8:40 AM, 12th August 2019, About 3 years ago 2
Tenants in private rented housing are bearing the brunt of the Government’s focus on boosting home ownership at the expense of the rental market.
According to the latest figures from the Royal Institution of Chartered Surveyors (RICS), a fall in the supply of private rented housing whilst demand from prospective tenants increases is “likely to squeeze rents higher.” Tenant demand has picked up despite the Government’s efforts to boost homeownership and RICS notes that many respondents to its latest residential market survey saw a rise in the number of enquiries from new home buyers in July.
Over recent years tax changes by the Government, including restricting mortgage interest relief to the basic rate of income tax and introducing a three per cent stamp duty levy on the purchase of new homes to rent out, have led some landlords to leave the market. This is despite the Institute for Fiscal Studies warned that it was “plain wrong” to argue that landlords were taxed more favourably than homeowners. The Chartered Institute of Housing has also noted that “tax reliefs deliver a much bigger benefit to home-owners than they do for private landlords.”

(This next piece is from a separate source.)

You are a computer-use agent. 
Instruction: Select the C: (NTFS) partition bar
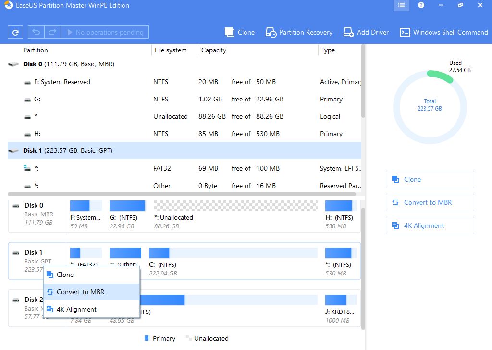pos(233,253)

David Smith, Policy Director the Residential Landlords Association, said:
“These figures demonstrate yet again that hitting the private rented sector to boost homeownership serves only to hurt tenants. Demand from tenants and new buyers is increasing at the same time. It is vital that the needs of both groups are met.
“The Government needs to stop making landlords the scapegoat for the housing crisis and embark on a raft of pro-growth measures to boost the supply of homes for the private rented sector. If they do not, supply will continue to fall, meaning higher rents, less choice, and a reduction in quality for tenants.”